Prolog: Matching One or More Anonymous Variables

[_, [ X , _ ],_] will match a list like [d, [X,a], s]. Is there a way to match it to any pattern where there is one or more anonymous variables? ie. [[X,a],s] and [[d,a],[p,z], [X,b]] would match?

I am trying to write a program to count the elements in a list ie. [a,a,a,b,a,b] => [[a,4],[b,2]] but I am stuck:

listcount(L, N) :-  listcountA(LS, [], N).
listcountA([X|Tail], [? [X, B], ?], N) :- B is B+1, listcountA(Tail, [? [X,B] ?], N).
listcountA([X|Tail], AL, N) :- listcountA(Tail, [[X,0]|AL], N).

Thanks.

Solution

  • A variable match a term, and the anonimus variable is not exception. A list is just syntax sugar for a binary relation, between head and tail. So a variable can match the list, the head, or the tail, but not an unspecified sequence.

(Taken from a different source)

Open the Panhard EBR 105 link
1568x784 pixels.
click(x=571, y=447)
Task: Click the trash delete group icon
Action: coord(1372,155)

    Some note I hope will help you:

    listcount(L, N) :- listcountA(LS, [], N).

    In Prolog, predicates are identified by name and num.of.arguments, so called functor and arity. So usually 'service' predicates with added arguments keep the same name.

    listcountA([X|Tail], [? [X, B], ?], N) :- B is B+1, listcountA(Tail, [? [X,B] ?], N).

    B is B+1 will never succeed, you must use a new variable. And there is no way to match inside a list, using a 'wildcard', as you seem to do. Instead write a predicate to find and update the counter.

    A final note: usually pairs of elements are denoted using a binary relation, conveniently some (arbitrary) operator. For instance, most used is the dash.

    So I would write 

    listcount(L, Counters) :-
    listcount(L, [], Counters).

listcount([X | Tail], Counted, Counters) :-
    update(X, Counted, Updated),
    !, listcount(Tail, Updated, Counters).
listcount([], Counters, Counters).

update(X, [X - C | R], [X - S | R]) :-
    S is C + 1.
update(X, [H | T], [H | R]) :-
    update(X, T, R).
update(X, [], [X - 1]).  % X just inserted

    update/3 can be simplified using some library predicate, 'moving inside' the recursion. For instance, using select/3:

    listcount([X | Tail], Counted, Counters) :-
    ( select(X - C, Counted, Without)
    ->  S is C + 1
    ;   S = 1, Without = Counted
    ),
    listcount(Tail, [X - S | Without], Counters).
listcount([], Counters, Counters).